Cztery kobiety, matki w sumie siódemki dzieci, spotkały się na neutralnym gruncie. Poza domem, by odpocząć od codziennego gwaru. Od facetów i potomstwa. Z jakim skutkiem? Niestety: z marnym. Dlaczego? Bo jedynie przez pierwszych 15 minut rozmawiałyśmy o ciuchach, kosmetykach i pogodzie, a pozostałe trzy godziny nawijałyśmy o dzieciach, o których teoretycznie miałyśmy na chwilę zapomnieć. Wyszło jak zwykle. Jakoś nie byłam zdziwiona.
Podczas ostatniego spotkania dyskutowałyśmy o przedszkolach, szkołach i sporach z rówieśnikami. Tym razem skoncentrowałyśmy się na tym, co niejednej z nas spędza sen z powiek. Wakacjach, a dokładniej ponad dwóch miesiącach wolnego. Najstarszy jest syn Eweliny, Kuba ma 11 lat. Najmłodszy jest mój Ignaś, 7 miesięcy. I o ile mój maluszek nie ma jeszcze sprecyzowanych upodobań co do wakacji (na szczęście!), to starszaki mają już swoje zdanie.

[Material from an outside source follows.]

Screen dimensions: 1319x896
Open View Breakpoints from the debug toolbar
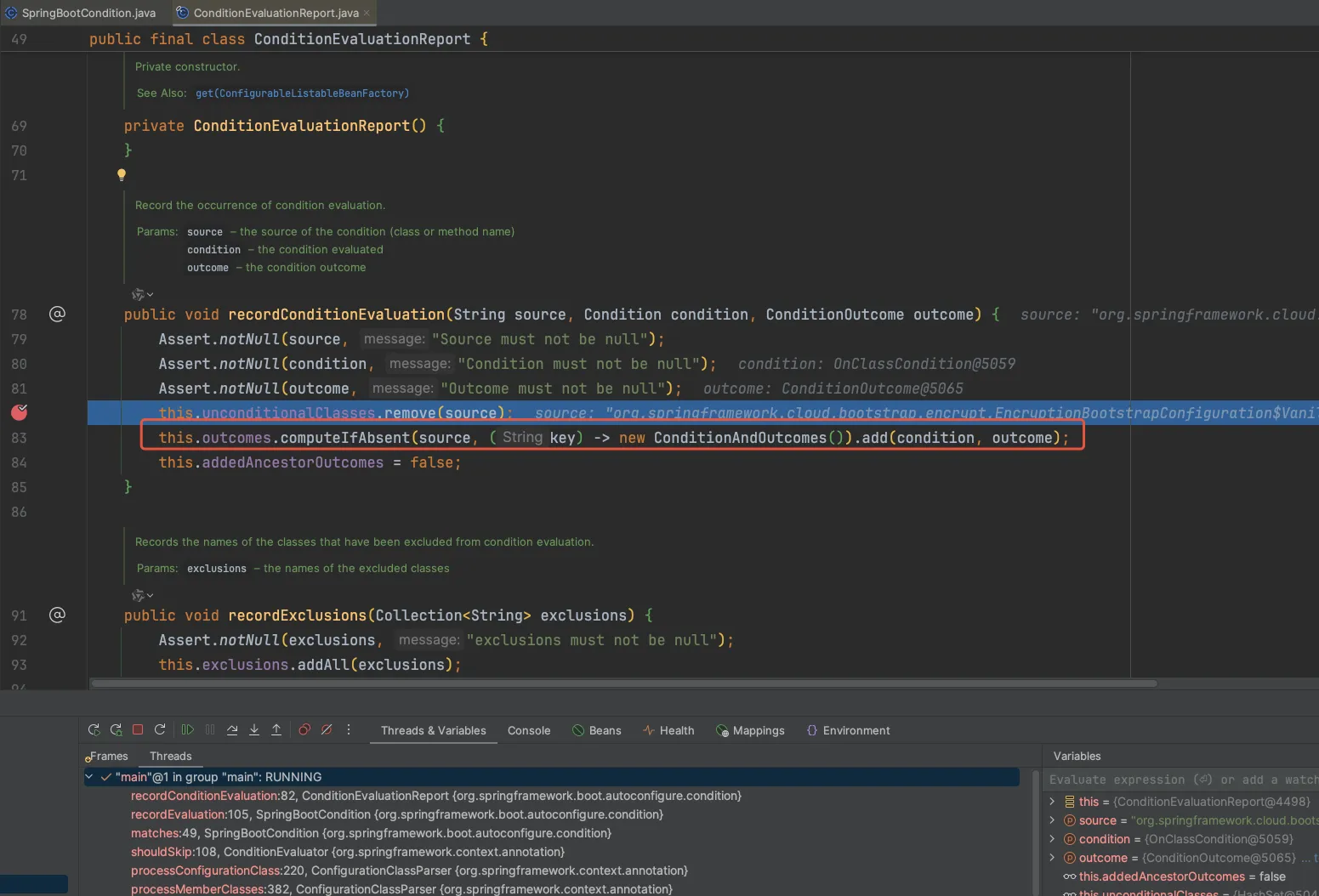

I co najważniejsze: nie wstydzą się wypowiadać go na głos. Komunikują swoje potrzeby jasno, głośno i wyraźnie. Nie owijają w bawełnę i walczą o swoje.
"Planowałam zabrać syna na tydzień nad Bałtyk, ale on wyśmiał mój pomysł" – powiedziała Ewelina. Marcel, uczeń trzeciej klasy szkoły podstawowej, nie tak wyobrażał sobie swoje tegoroczne w wakacje. Bałtyk jest już niemodny, jego zdaniem tylko zagraniczne wakacje się liczą. Ewelina przypuszcza, że koledzy przechwalali się dalekimi podróżami i stąd jego negatywne nastawienie.
Ale nie, to nie koniec, a dopiero początek. "Moja Oliwka z kolei nie chce chodzić w tym roku na półkolonie do pobliskiej świetlicy. Zażyczyła sobie, abyśmy zapisali ją na dwutygodniową kolonię sportową. A koszt tego cuda to prawie 3 tys. złotych" – opowiada Kamila.
Rozumiałyśmy się niemalże bez słów. I choć początkowo starałyśmy się robić dobrą minę do złej gry, to w końcu nie wytrzymałyśmy. "Tym dzieciakom to się w głowach poprzewracało. One myślą, że pieniądze spadają z nieba?" – powiedziała jedna z nas, a reszta przytaknęła.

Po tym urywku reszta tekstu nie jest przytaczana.